LNM es una novela que se interesa no tanto en la muerte ni en la violencia, sino en las estructuras que las posibilitan. Así, en la novela de Parra, los niños muertos no son solo los cadáveres de niños que van apareciendo –Miky, Apolonia, Érica, Waldir– sino todos los personajes, sobre todo, Micaela, Simón y Daniel. Si se piensa un poco más detenidamente, en realidad, el joven protagonista y su familia son los verdaderos niños muertos, en tanto sus infancias son interrumpidas por diversos tipos de estructuras sociales, políticas e ideológicas que los condicionan, en determinado momento, a entrar en la lógica y razón crueles del territorio en que se desenvuelven. Sin embargo, este ingreso –a través de actos violentos– es mostrado en la novela como un gesto de liberación; es decir, como ya mencioné, la violencia es ejercida como la única herramienta útil para desenvolverse en un territorio que se percibe, también, como el único experimentable.

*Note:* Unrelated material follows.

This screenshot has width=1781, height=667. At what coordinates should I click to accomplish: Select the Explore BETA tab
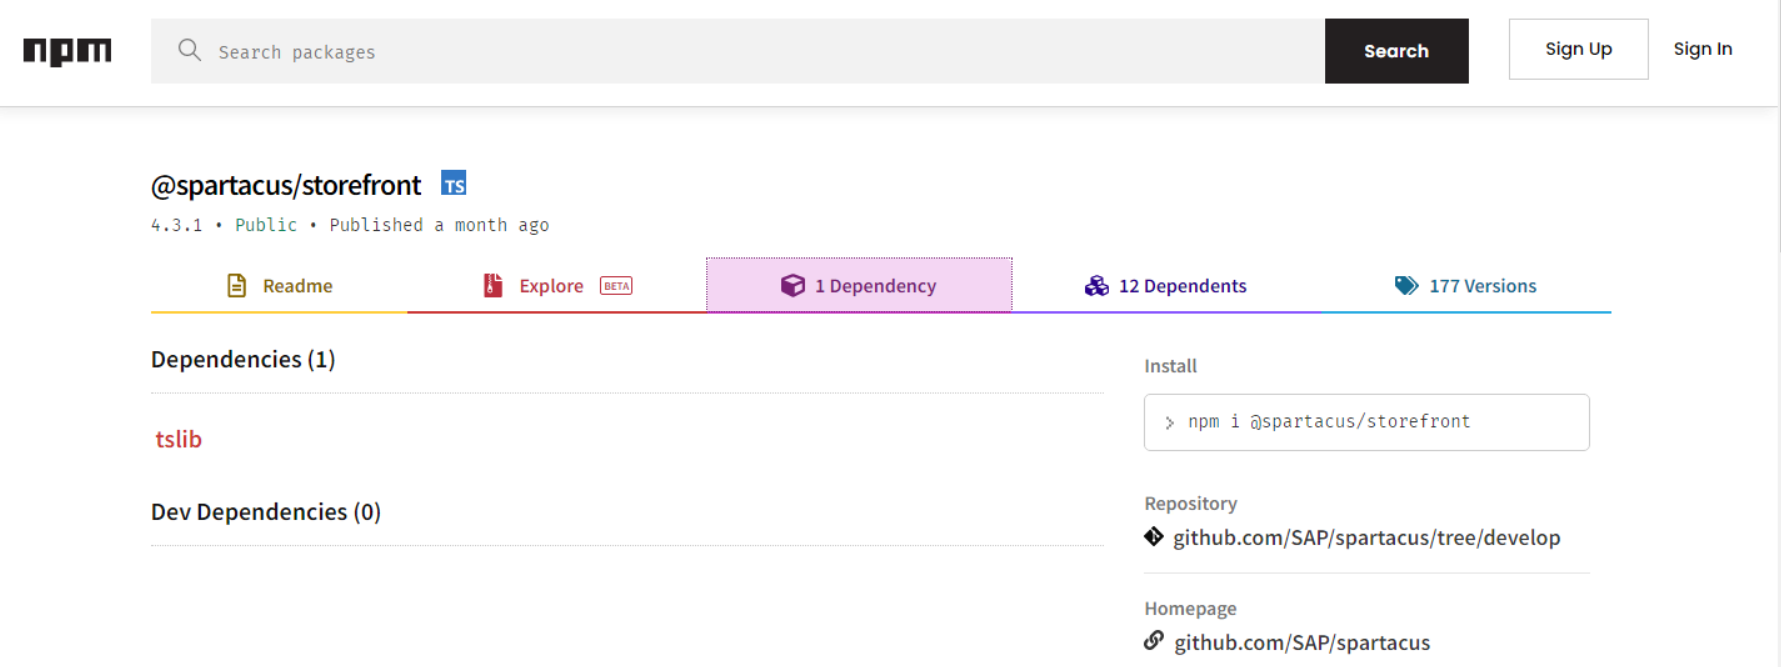pyautogui.click(x=557, y=286)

Bataille sostiene que habría que “escribir, imprimir, gritar, gemir que el vicio es una terrible desgracia […] un abuso asolapado”. Con LNM, Richard Parra parece recoger esta idea y entrega una novela muy pareja e intensa, cargada de referencias a momentos de convulsión social y cultura popular (“Barrio Piñonate”, clásico del Picaflor de los Andes, por ejemplo, acompaña buena parte de la novela). Asimismo, la novela parece tener muy en cuenta una de las citas más conocidas del Manifiesto Comunista de Marx y Engels, considerada base del pensamiento marxista y que atraviesa la disímil obra de Karl Marx:

La historia de todas las sociedades que han existido hasta nuestros días es la historia de las luchas de clases.

Hombres libres y esclavos, patricios y plebeyos, señores y siervos, maestros y oficiales, en una palabra: opresores y oprimidos se enfrentaron siempre, mantuvieron una lucha constante, velada unas veces y otras franca y abierta; lucha que terminó siempre con la transformación revolucionaria de toda la sociedad o el hundimiento de las clases beligerantes.

El mérito de Parra reside en que, si bien el germen ideológico de la novela puede encontrarse en la “historia de las luchas de clases”, este prurito no se deja sentir en la construcción de personajes, diseño de la trama ni en las historias secundarias. La novela de Parra se escribe desde un lugar evidente, pero los personajes y sus historias se desenvuelven por sí solos. En definitiva, LNM es una novela importante, dura y que, estoy seguro, con los años, solo irá ganando lectores.

 

[1] Como ensayista, Parra obtuvo el premio Copé de Ensayo 2014 con La tiranía del Inca (Copé, 2015), una rigurosa investigación acerca de la prosa política del Inca Garcilaso.

[2] Ubicada en la margen izquierda del río Rímac, zona que fue desalojada recientemente como parte del inicio de obras del proyecto Vía Parque Rímac de la MML.

[3] Especialmente su obra temprana, Lima, hora cero y No una, sino muchas muertes, además del realismo urbano introducido por la llamada Generación del 50, contemporáneos de Congrains.

[4] Al respecto, otro ejemplo sería Maruja y su relación con los locos del taller en la novela No una, sino muchas muertes, del mismo Congrains.

[5] Al comenzar este texto, mencioné que uno de los méritos de LNM era el diálogo explícito que plantea con la tradición narrativa latinoamericana. Esta frase de Simón emparenta, desde sus propias coordenadas, a LNM con una de las influencias mayores de la narrativa del siglo XX latinoamericano, Juan Rulfo. “Vine a Comala porque me dijeron que acá vivía mi padre, un tal Pedro Páramo”, comienza Pedro Páramo.